STATED TASK:
Reproduce the piece on the best views in Ireland word for word, from its opening line to its last.
-- begin SELECTED TEXT --
Ireland is an incredible nation. From its rolling green hills and wild coasts to that Celtic magic that makes the air sparkle, it’s a country that was made to be admired. If you look up a list of the most beautiful countries in the world, although a sun-soaked island usually steals the top spot, this emerald beauty is never far behind. So, while it was hard to whittle down this list to just ten stunning sights, read on to find our picks for the best views in Ireland.
Ten of the best views in Ireland
- Rock of Cashel
- Cliffs of Moher
- Cathedral Rocks
- Lough Dan
- Skellig Michael
- Giant’s Causeway
- Iveragh Peninsula
- Slieve League Cliffs
- Dún Aonghasa
Rock of Cashel
Location: County Tipperary
Best for: A slice of Irish folklore
According to local legend, the Rock of Cashel came from a mountain 20 miles northward, known as the Devil’s Bit. There, in a mighty display of righteous power, St Patrick banished Satan from a cave, causing the stones to fly South and land here in Tipperary. Sitting atop a hill, as if surveying the local landscape, the Cashel holds a mysterious, Celtic charm and is regarded as one of the most remarkable examples of medieval architecture anywhere in Europe.
Cliffs of Moher
Location: County Clare
Best for: Internationally renowned beauty
It takes a lot to be named a UNESCO Global Geopark. One of only two places in the country to have been deemed worthy of the award, it is given to sites of international significance, undeniable importance and outstanding natural beauty. These iconic cliff tops, which erupt from the sea to over 700 feet high, are one of the most dramatic views in Ireland. For a day full of stunning sights, we recommend heading from the cliffs to the Aran Islands, perhaps with a picnic in between.
-- end SELECTED TEXT --
-- begin DATASET CONTENT --
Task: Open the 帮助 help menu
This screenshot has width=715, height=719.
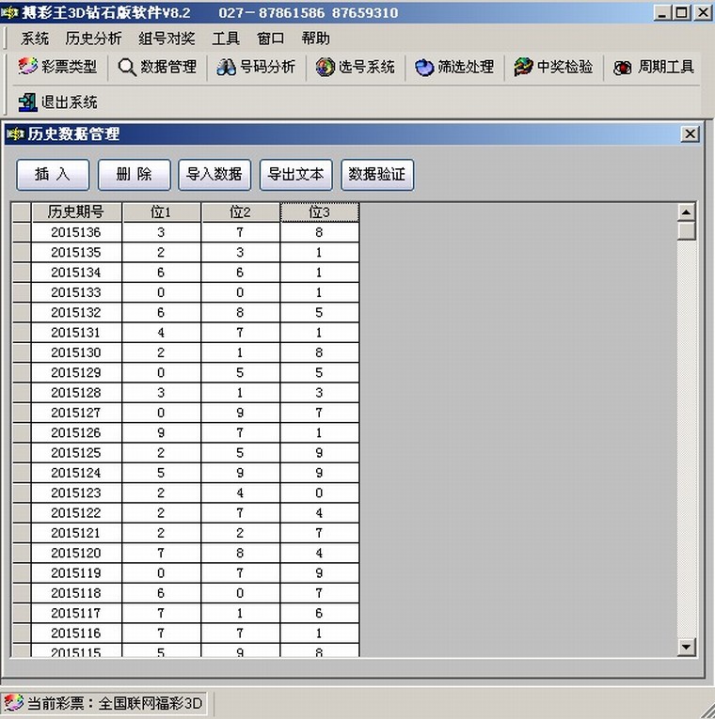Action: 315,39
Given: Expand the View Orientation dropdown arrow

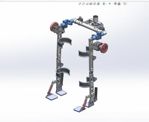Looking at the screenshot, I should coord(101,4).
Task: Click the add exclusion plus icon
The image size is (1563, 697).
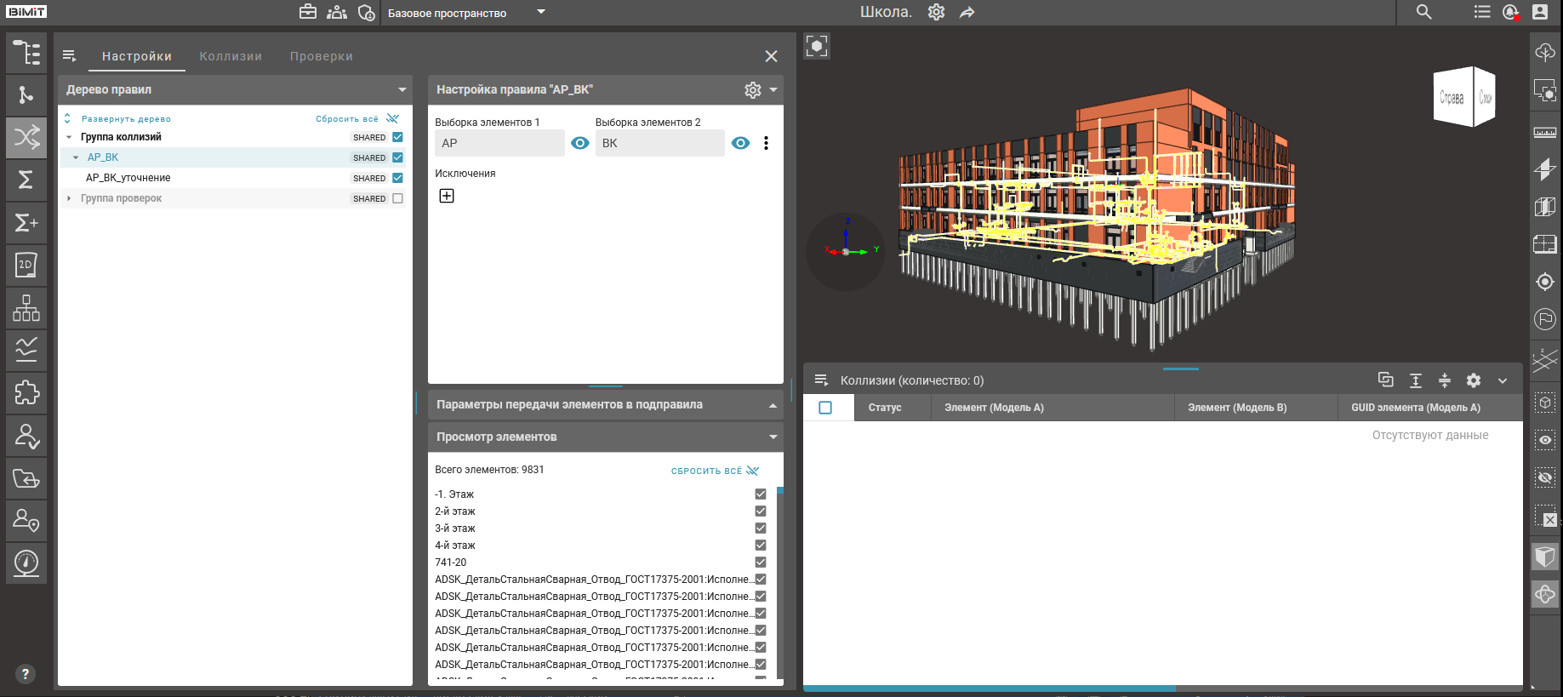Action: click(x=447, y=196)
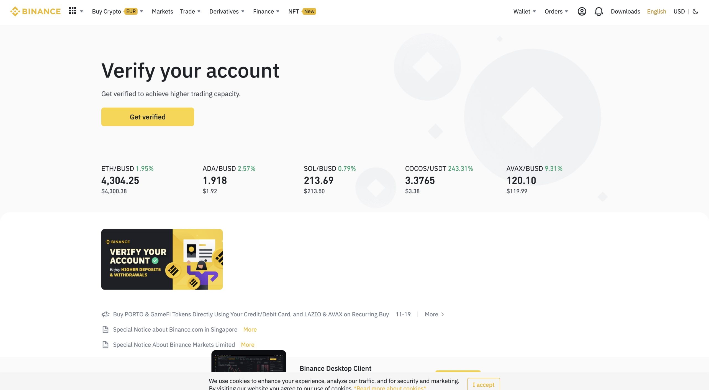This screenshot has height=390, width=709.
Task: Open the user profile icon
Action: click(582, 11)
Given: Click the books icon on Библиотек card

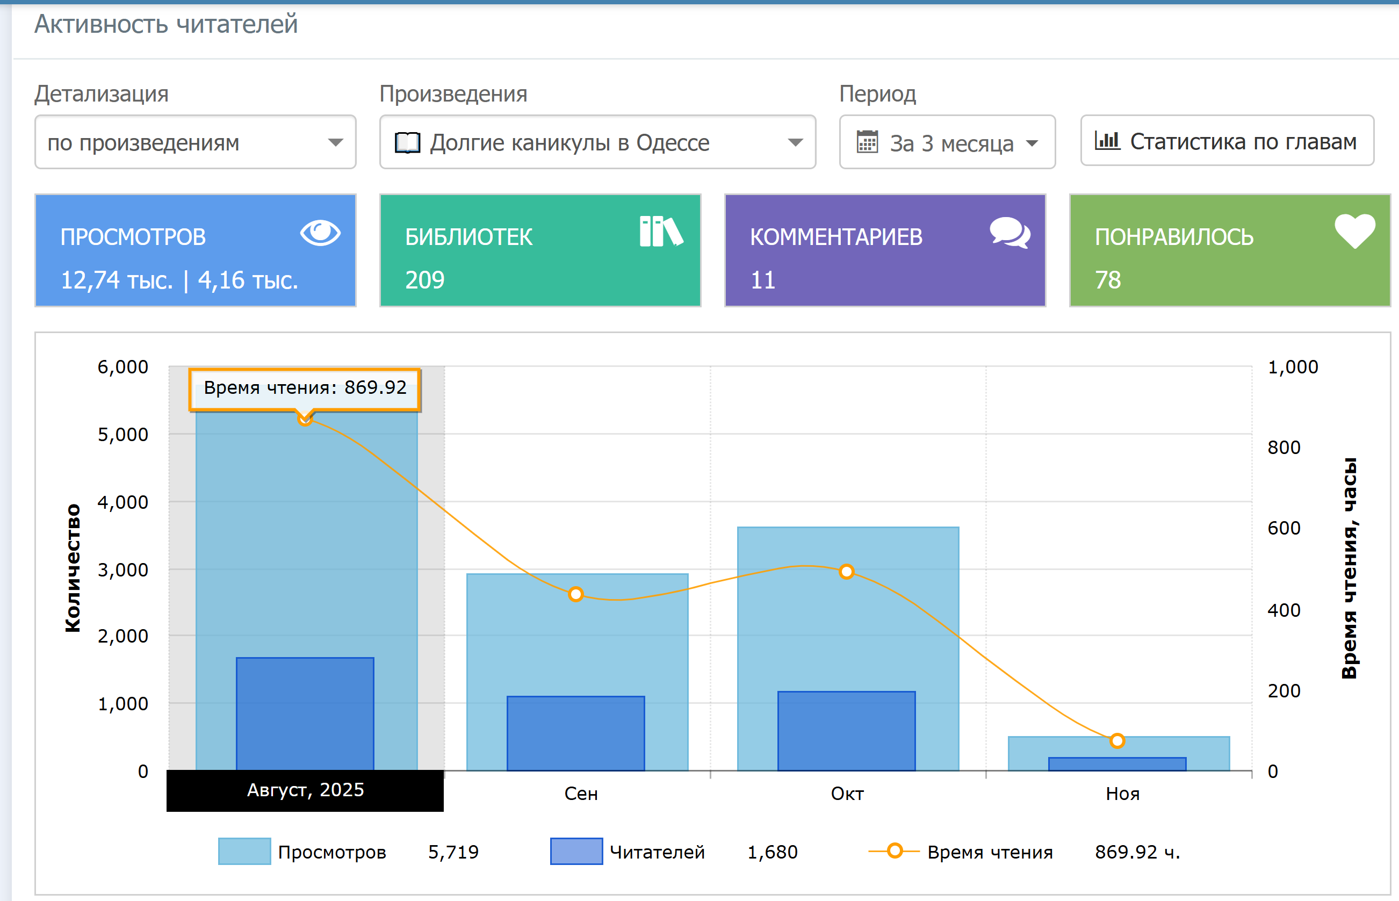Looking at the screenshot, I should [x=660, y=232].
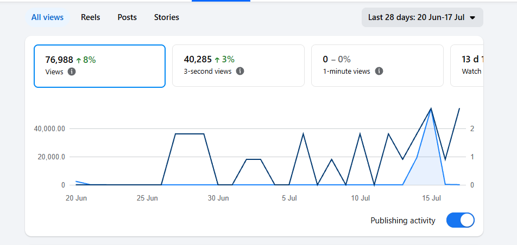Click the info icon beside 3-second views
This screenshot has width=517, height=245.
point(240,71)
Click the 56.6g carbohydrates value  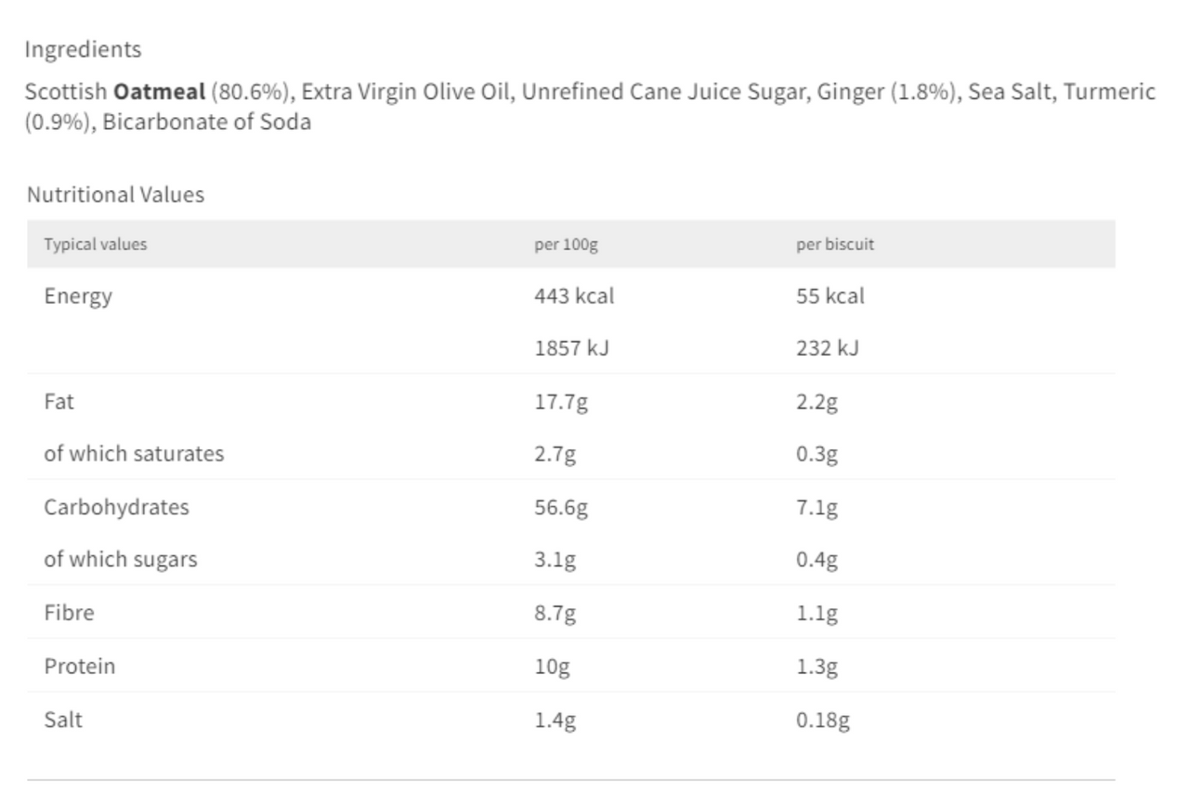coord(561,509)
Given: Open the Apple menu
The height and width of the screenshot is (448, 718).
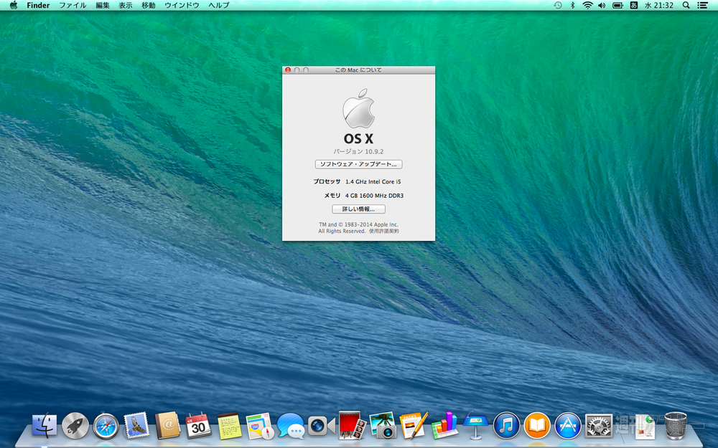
-- end DATASET CONTENT --
ANSWER:
Ireland is an incredible nation. From its rolling green hills and wild coasts to that Celtic magic that makes the air sparkle, it’s a country that was made to be admired. If you look up a list of the most beautiful countries in the world, although a sun-soaked island usually steals the top spot, this emerald beauty is never far behind. So, while it was hard to whittle down this list to just ten stunning sights, read on to find our picks for the best views in Ireland.
Ten of the best views in Ireland
- Rock of Cashel
- Cliffs of Moher
- Cathedral Rocks
- Lough Dan
- Skellig Michael
- Giant’s Causeway
- Iveragh Peninsula
- Slieve League Cliffs
- Dún Aonghasa
Rock of Cashel
Location: County Tipperary
Best for: A slice of Irish folklore
According to local legend, the Rock of Cashel came from a mountain 20 miles northward, known as the Devil’s Bit. There, in a mighty display of righteous power, St Patrick banished Satan from a cave, causing the stones to fly South and land here in Tipperary. Sitting atop a hill, as if surveying the local landscape, the Cashel holds a mysterious, Celtic charm and is regarded as one of the most remarkable examples of medieval architecture anywhere in Europe.
Cliffs of Moher
Location: County Clare
Best for: Internationally renowned beauty
It takes a lot to be named a UNESCO Global Geopark. One of only two places in the country to have been deemed worthy of the award, it is given to sites of international significance, undeniable importance and outstanding natural beauty. These iconic cliff tops, which erupt from the sea to over 700 feet high, are one of the most dramatic views in Ireland. For a day full of stunning sights, we recommend heading from the cliffs to the Aran Islands, perhaps with a picnic in between.